Last week, a court in Chisinau sentenced Shor to 15 years in prison for his involvement in the heist and ordered the confiscation of $290 million of his assets. Shor claims that the verdict was “revenge for the protest movement” and promised that it would be “annulled the day after the change in regime.”
Before the recent sentencing, Nicu Popescu, Moldova’s foreign minister, told the Jewish Telegraphic Agency from his office in downtown Chisinau that Moldova had established information about “clear coordination between Shor and Russia in their joint attempts to destabilize Moldova.”
“The reality is that Shor is trying to bring violence onto the streets,” Popescu added. “He is operating from Israeli territory and that is problematic. This situation related to Shor is a factor that is problematic for our country, its stability, and for the stability of the region. The scale of the attempts to destabilize Moldova through violent means have risen recently and that is something that matters a lot.”
Ahead of a protest in downtown Chisinau last month, where 54 people were arrested, Moldova police said that they had detained seven people who had been promised up to $10,000 each to stir violence during the protests. Media here reported that the Shor Party, which Shor created in 2015, has been bribing people to attend protests and busing them in from towns across Moldova.
JTA requested an interview with a representative of Shor’s political party but received no response.
Ilan Shor was born in Israel to Moldovan Jewish parents who moved to Israel in the late 1970s, then moved back to Chisinau in 1990. He inherited from his father a successful chain of Moldovan duty-free stores and built a network of businesses across the country. He entered politics in 2015, in a move widely seen as an effort to try and protect himself from the legal fall-out of the banking scandal and fled to Israel in 2019.
Intelligence assessments in both Moldova and the United States have determined that Russia had been seeking to use such protests as a platform to topple Moldova’s government. Shor regularly addresses the protests on videos from his base in Israel.
Ukrainian and Western officials say Shor has links with the Russian Federal Security Service, or FSB, which has been channeling money into Moldova as part of its attempts to support pro-Russian voices, The Washington Post reported.
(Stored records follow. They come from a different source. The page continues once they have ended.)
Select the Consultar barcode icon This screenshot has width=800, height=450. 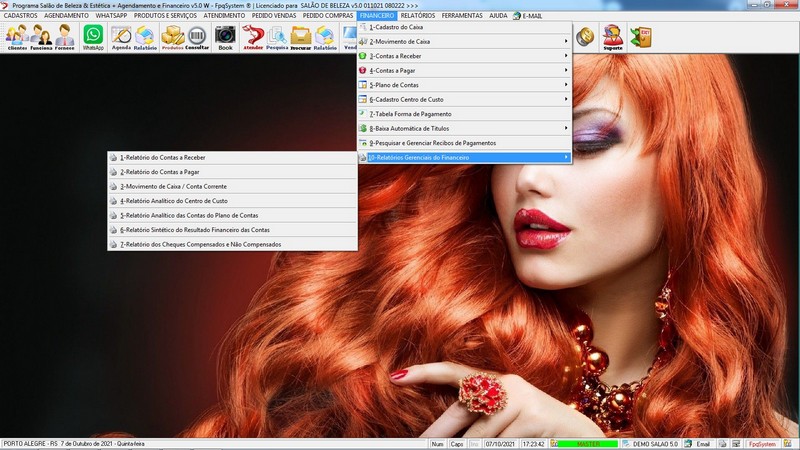point(197,38)
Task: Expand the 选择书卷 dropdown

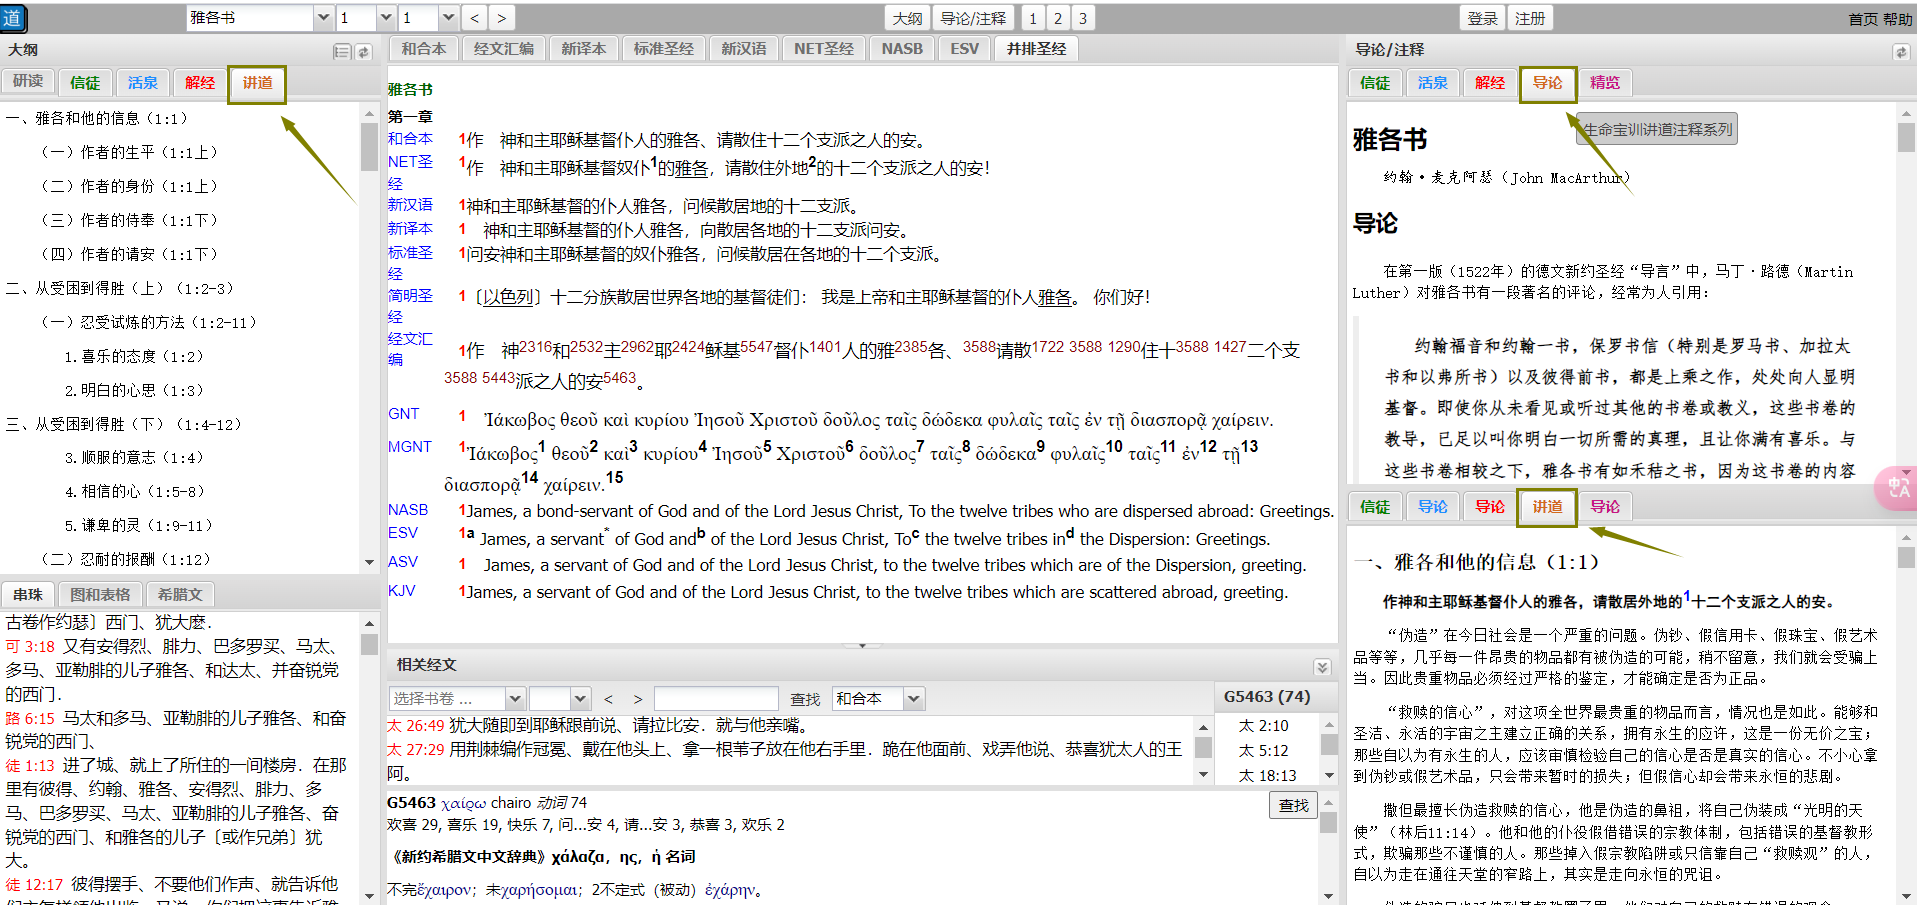Action: point(515,699)
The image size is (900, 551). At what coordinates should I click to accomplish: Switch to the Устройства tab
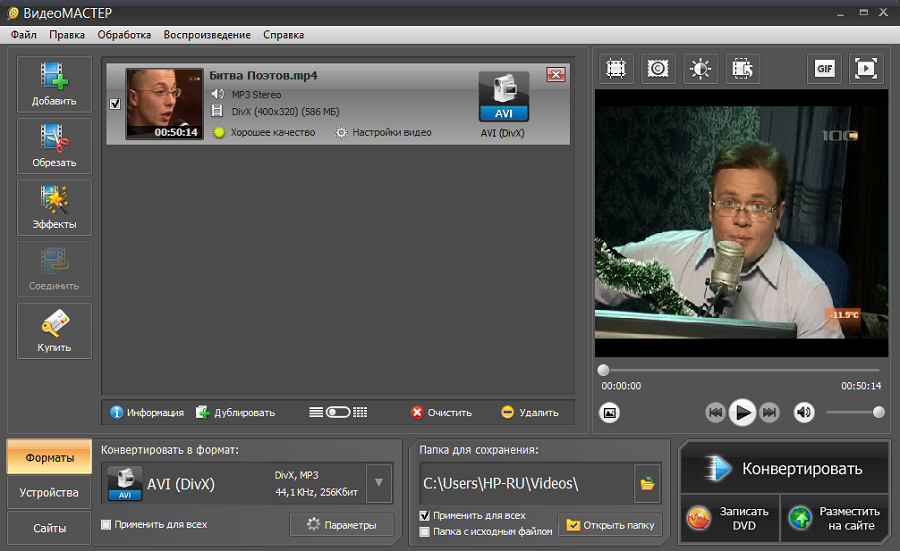coord(49,493)
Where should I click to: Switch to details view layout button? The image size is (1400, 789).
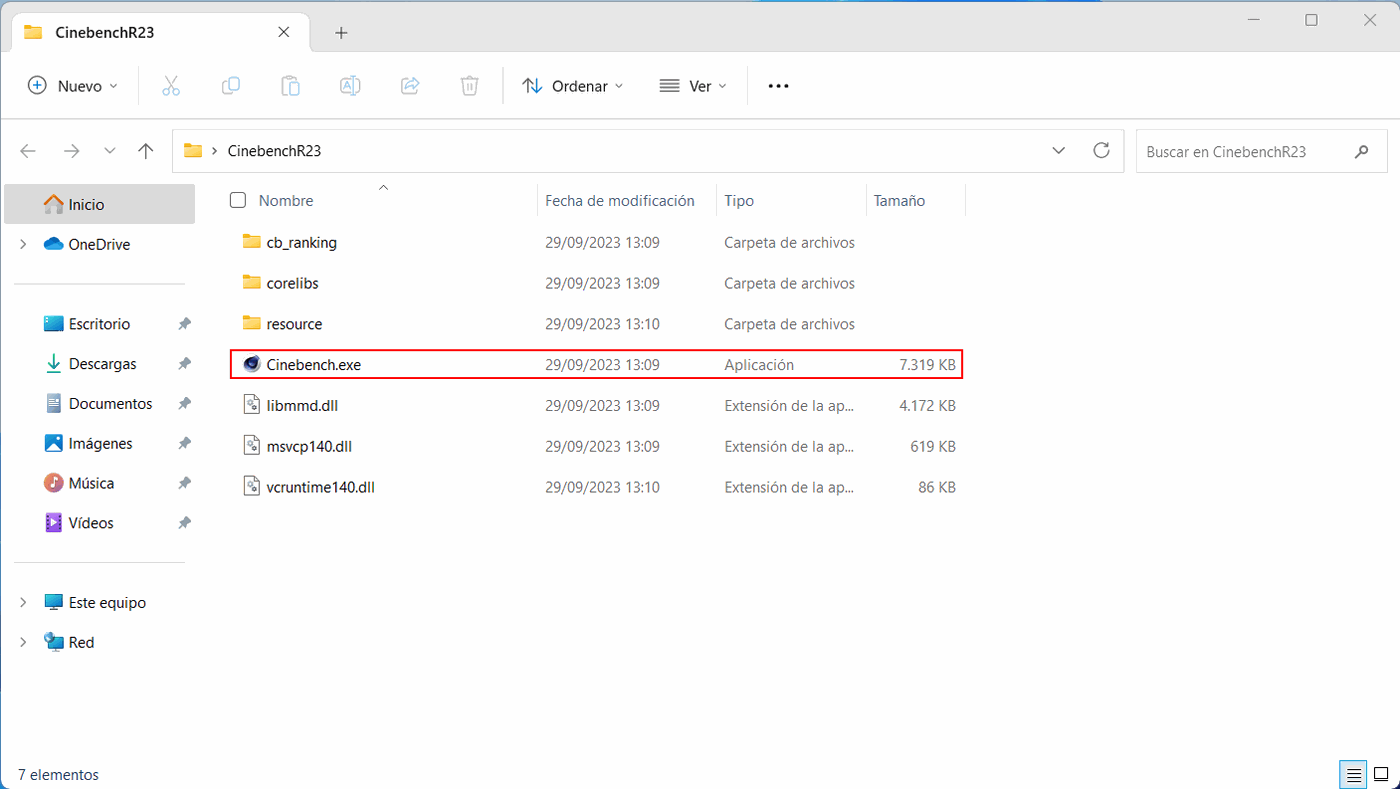click(x=1353, y=774)
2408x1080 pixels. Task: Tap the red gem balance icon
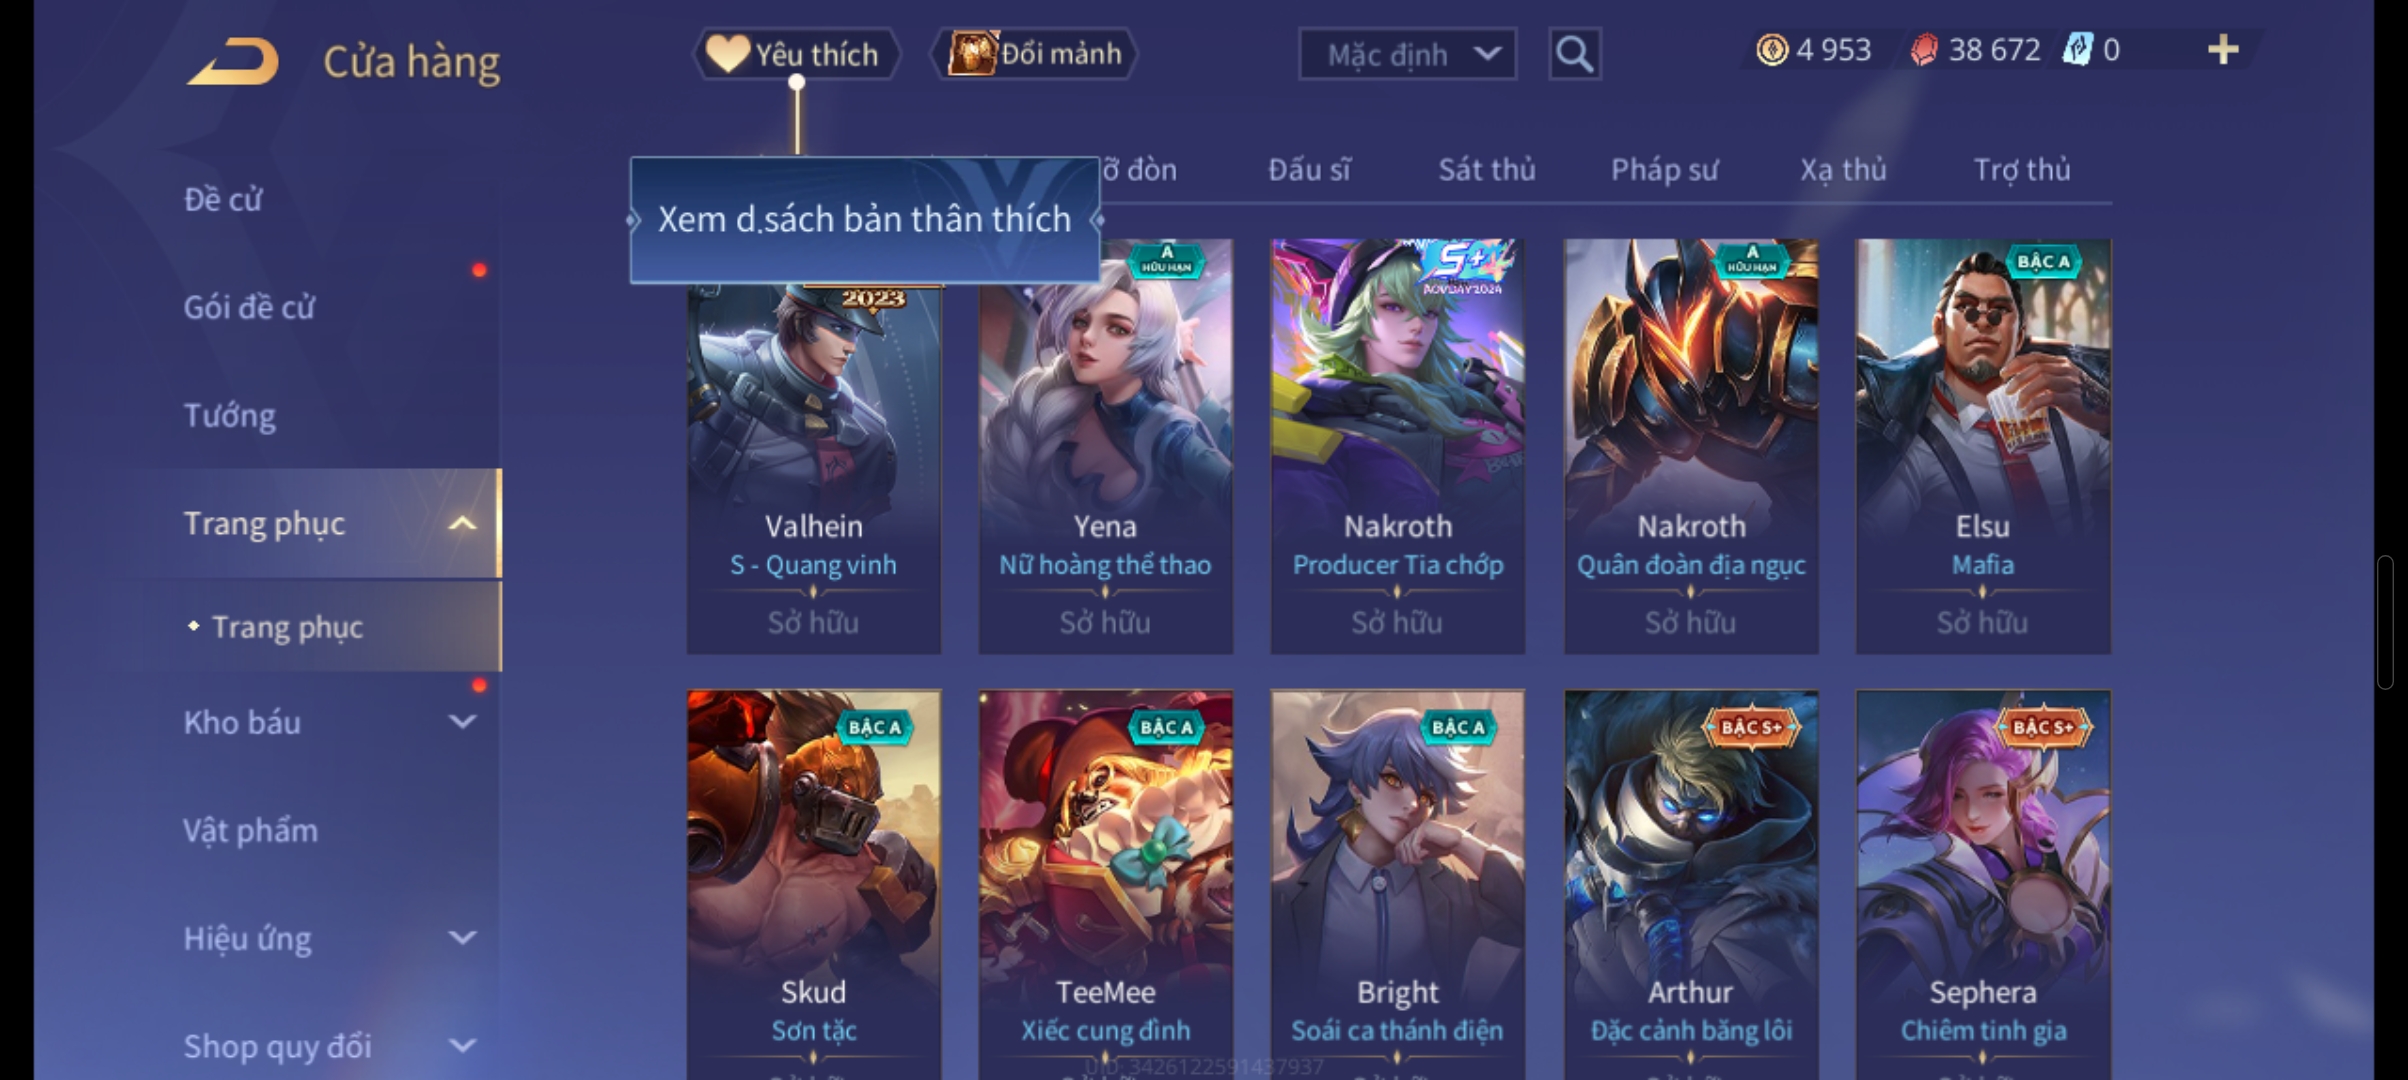click(1923, 50)
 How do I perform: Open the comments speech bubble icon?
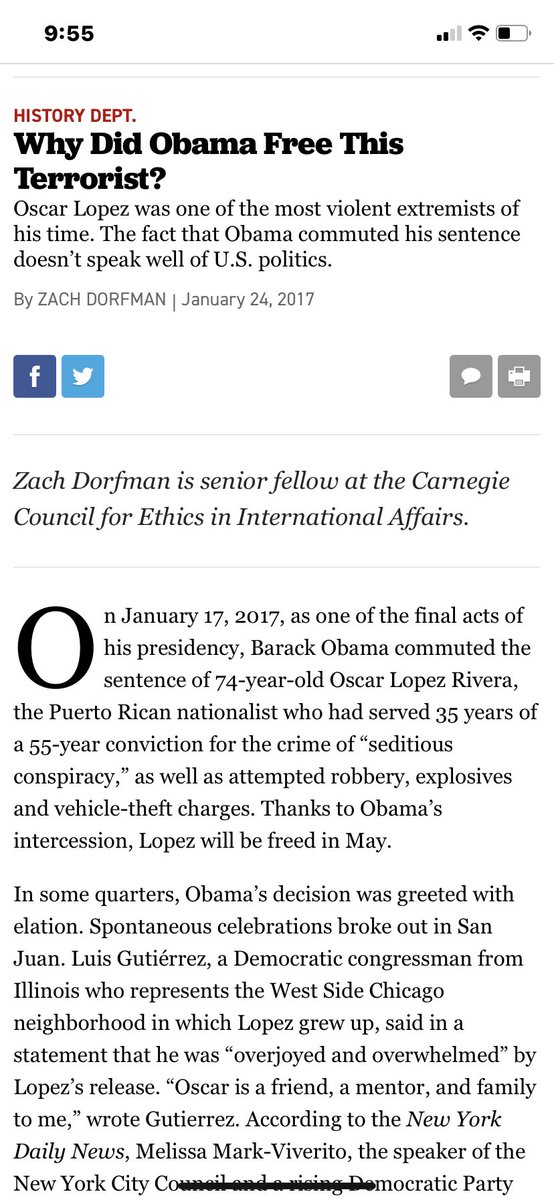470,376
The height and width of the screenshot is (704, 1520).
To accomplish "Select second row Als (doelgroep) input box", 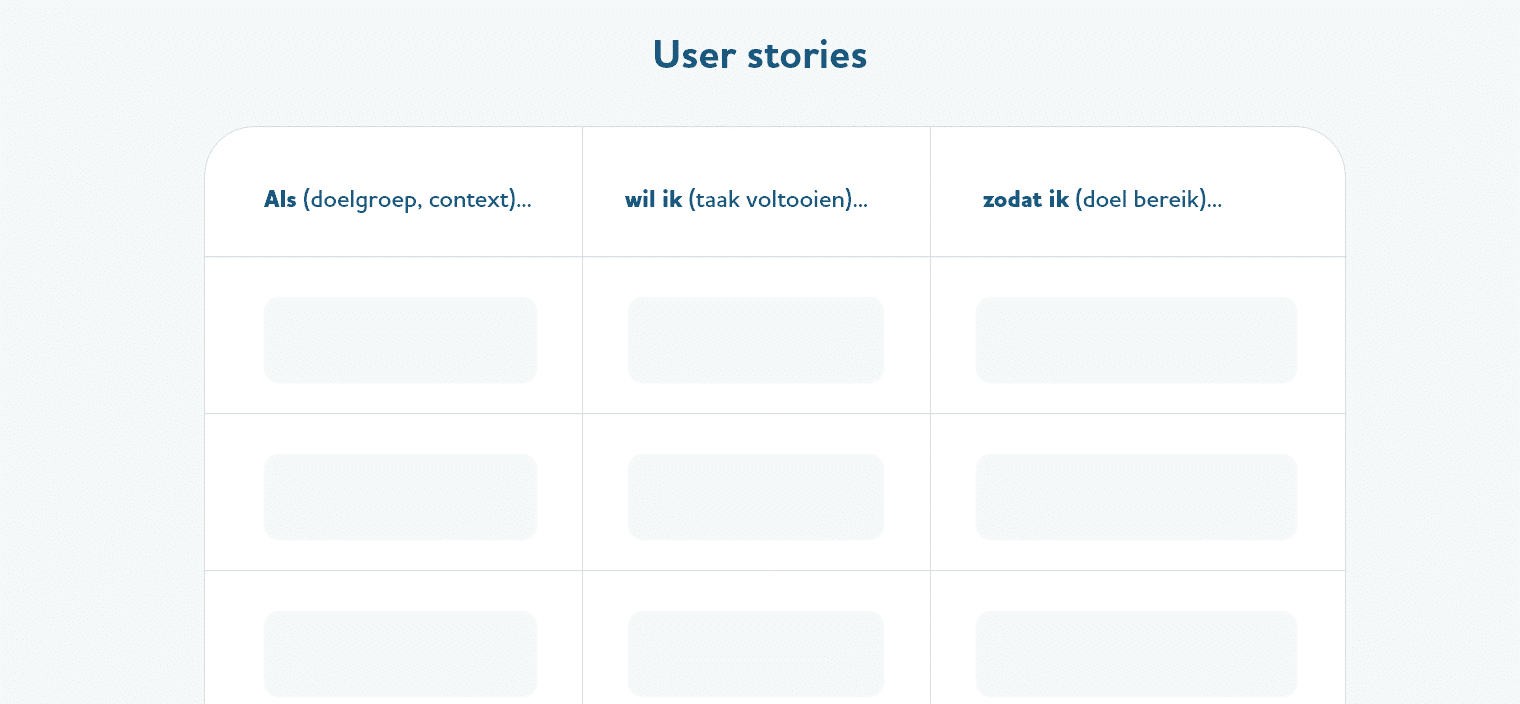I will click(x=400, y=497).
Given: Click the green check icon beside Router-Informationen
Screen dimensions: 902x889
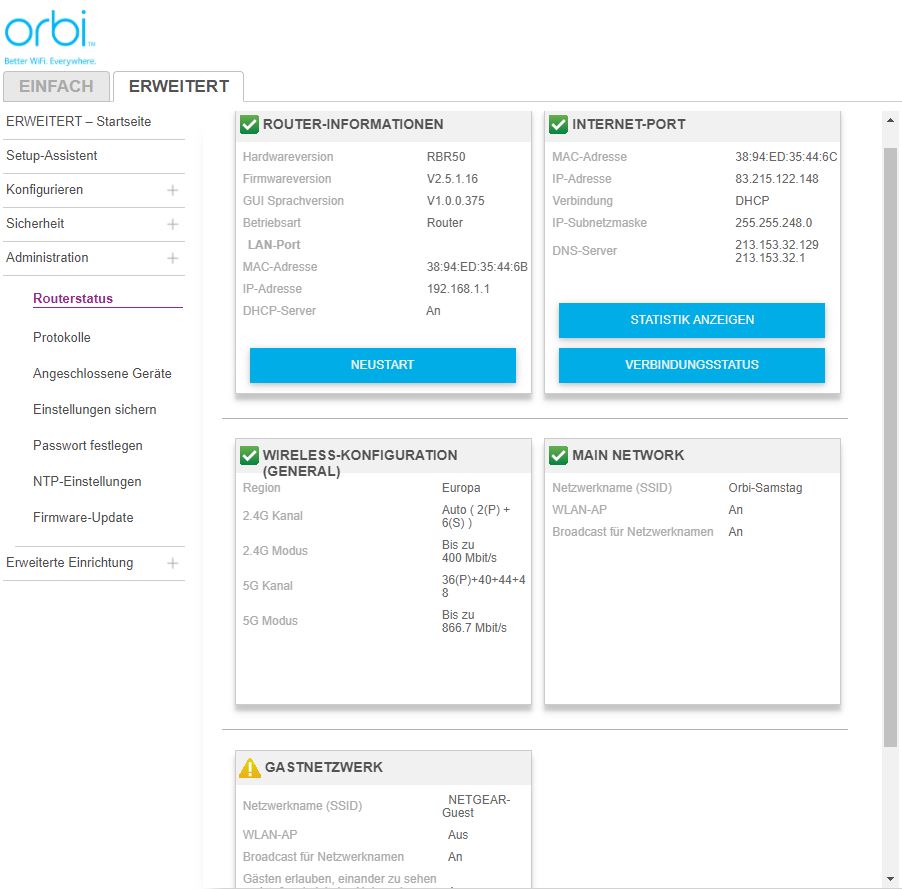Looking at the screenshot, I should click(249, 124).
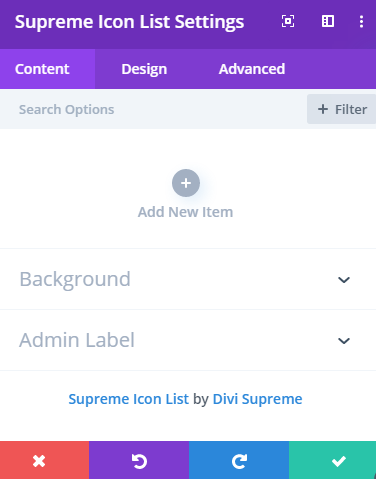
Task: Open the Admin Label section title
Action: [x=77, y=340]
Shor, who is married to a Russian pop star, is allegedly known to the FSB as “the Young One” (he is 36).
Demonstrators in Chisinau protest the Moldovan government, Nov 13, 2022. Shor has been involved in organizing ongoing protests. (Vudi Xhymshiti/Anadolu Agency via Getty Images)
“Moldova is facing hybrid threats,” Popescu said. “We take our security very seriously and our institutions are doing everything they can to keep peace and calm, but it is totally unacceptable that people like Shor try to bring violence onto the streets of Moldova.”
Moldova has submitted an extradition request to Israeli authorities for Ilan Shor’s role in the banking scandal but has received no response, according to senior officials at the Moldovan foreign ministry. Some officials in Chisinau say that Israel may have been waiting for the completion of Shor’s legal appeal process, and that there may now be movement following his sentencing in absentia. Shor is also currently under investigation as a suspect in a range of other cases related to his activities during and since the fraud scandal.
“He is operating from Israeli territory and that is problematic,” Popescu said. “Our institutions are and will be taking the security of our citizens very seriously and knowing how careful Israel is about its own security, I am sure that Israel can have a lot of sympathy.”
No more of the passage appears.